When I had the opportunity to use my coding skills to build a product that could help solve the above, I leapt!

3. Core functionality

The web app had the following functionality.

Login access through email and password

All users of the system had their own logins. Each user had different views depending on their status, e.g. client, carer or admin.

For the disabled person

Create and view goals

A user-interface to allow the disabled person to create goals and then view the goal. Each goal included all vital data plus an image.

Create tasks

A user-interface to allow the disabled person to create tasks for each goal.

Create and log task comments

Functionality that allows the adding and listing of comments per task.

Track progress

Simple visual chart to show progress for each task and also total progress for each goal.

For the carer

Track and update tasks

A user-interface to allow the carer to see all their tasks for all their clients.
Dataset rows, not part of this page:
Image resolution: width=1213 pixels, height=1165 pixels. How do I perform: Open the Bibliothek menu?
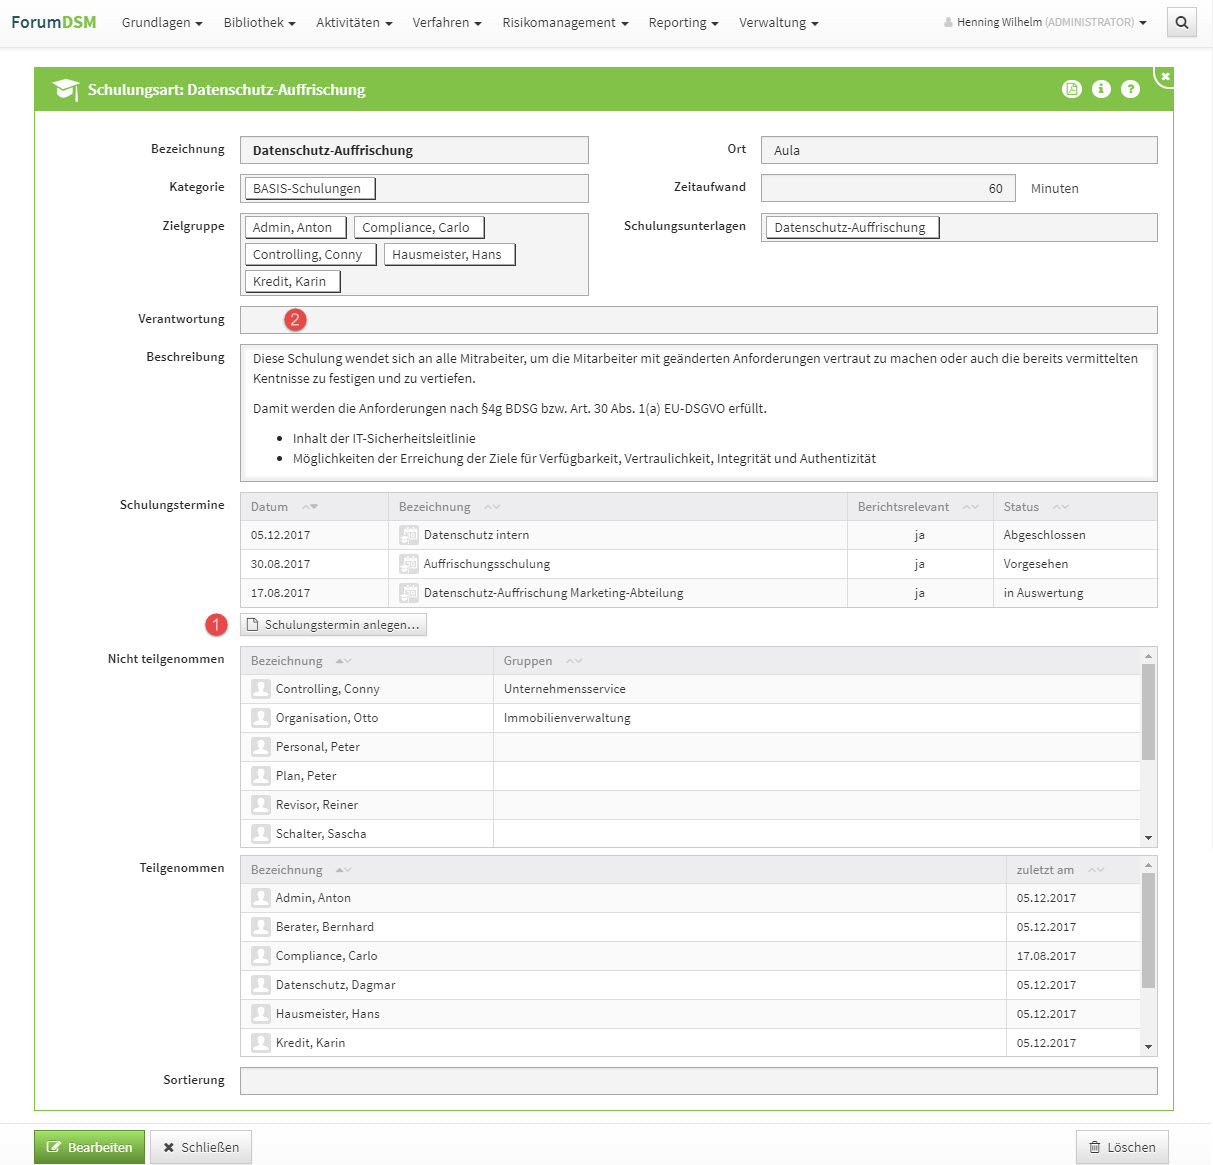(x=259, y=23)
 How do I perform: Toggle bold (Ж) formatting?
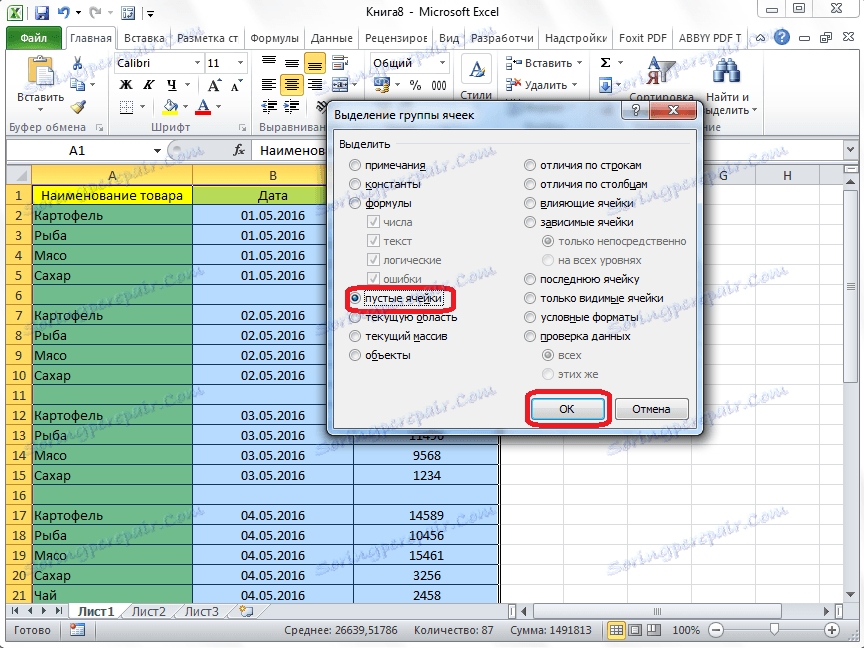click(126, 85)
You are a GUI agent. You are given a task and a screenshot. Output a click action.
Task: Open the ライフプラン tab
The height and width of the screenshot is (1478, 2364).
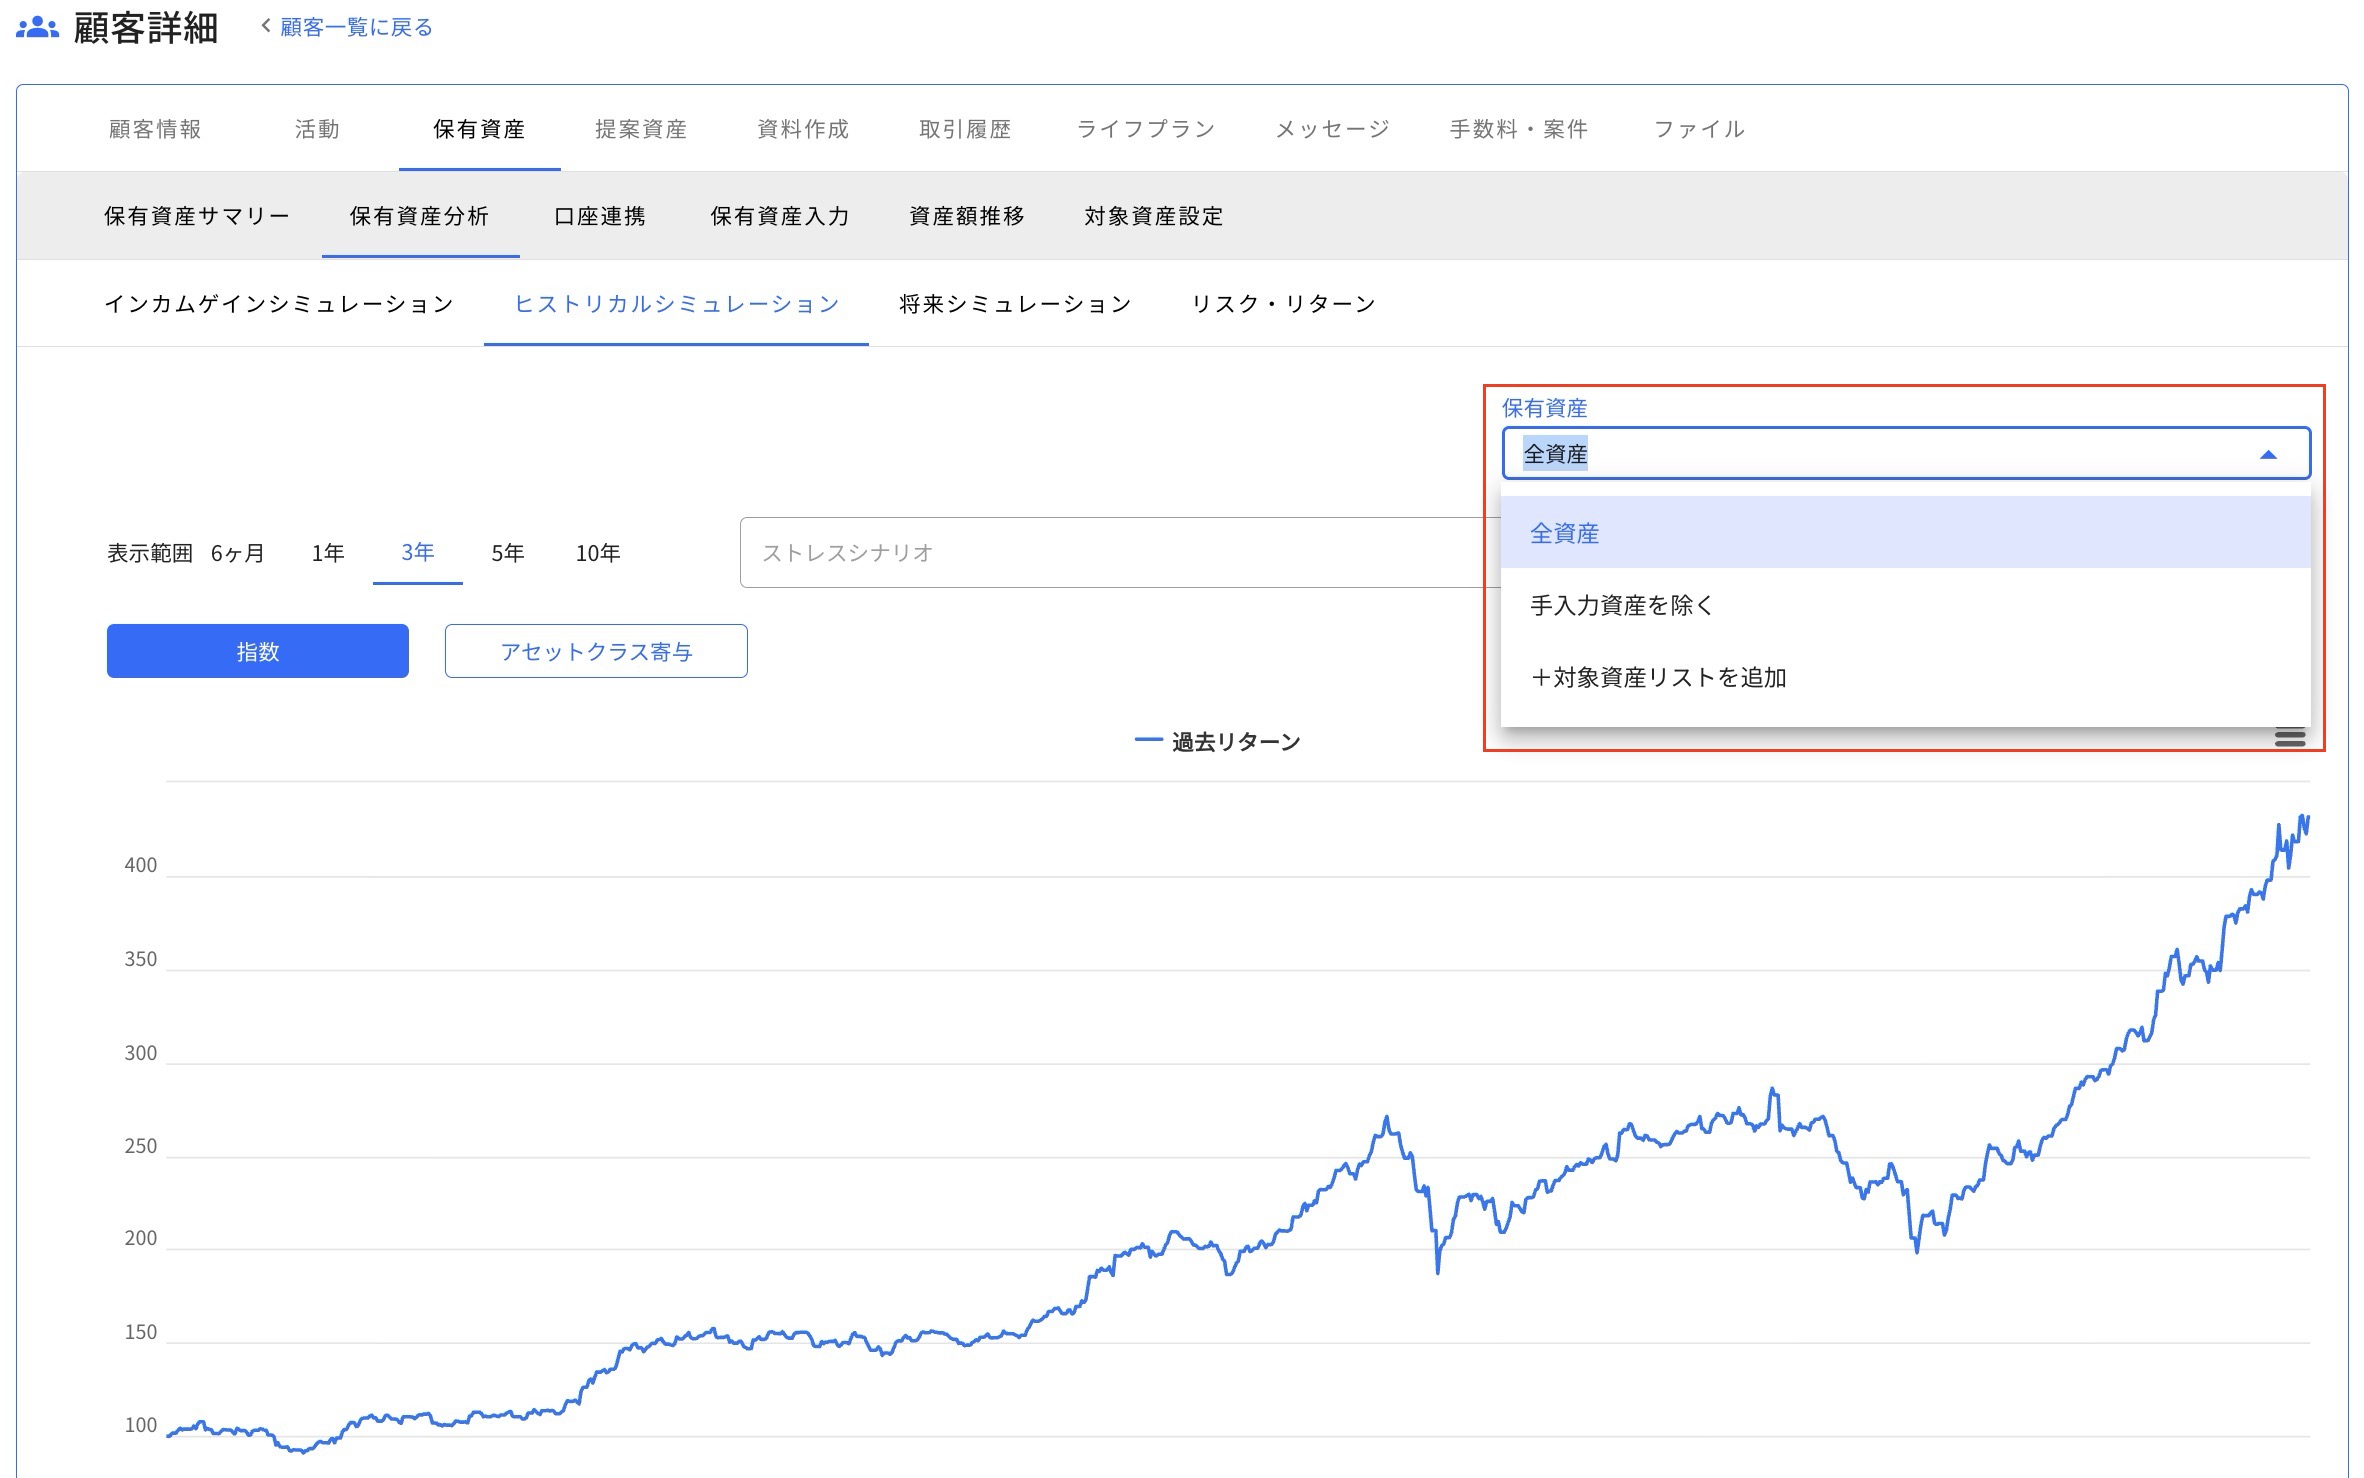[1144, 128]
View clients and all their goals

Top level view of all the clients goals.

Screens

  • Signup
  • Login
  • Dashboard
  • Account profile
  • Goals overview
  • Goal view
  • Task view with comments
  • My Team
  • My Clients

4. Building the single page app

Wireframes

From the brief we created lo-fidelity wireframes. Usually, we would use Adobe XD for this job. But this time we used Adobe Illustrator to create a basic UI. The job did not demand a complex layout due to the target audience. In fact during the research, feedback concluded that it needed simplifying further!

Front end javascript framework

I love Angular - the front-end development framework. It’s the perfect tool for a job like this.

**Styling **

The Angular Material UI Component library provided all base components. This was great for big date pickers, sliders, buttons and cards. These were then styled with Sass - component by component.

Google Cloud Functions

Sharp - I used Sharp to resize and compress all images. This ensured that storage usage was minimal.

Custom function - A Google cloud function calculated total goal progress. This reduced the number of calls to the backend, thereby reducing cost.

Data

Google’s Firebase stored all the data. I used the AngularFire library to connect and query the Firebase NoSQL database.

Storing Files

Firebase storage took care of uploaded images after Sharp had compressed them.

Authentication

Firebase’s authentication tools were responsible for the logging in and out of users. Again, the AngularFire library made this a breeze.

Hosting

Netlify hosted the app. I used continuous deployment. This means that Netlify connected with my GitHub repo. Any local changes pushed to my GitHub repo would then trigger a rebuild and deploy on Netlify.

Netlify is a great hosting environment. So simple to setup projects and deploy globally. Their content delivery network is super-fast. I could have also used Firebases’s hosting.

Other libraries

MomentJS converted date objects into Unix timestamps.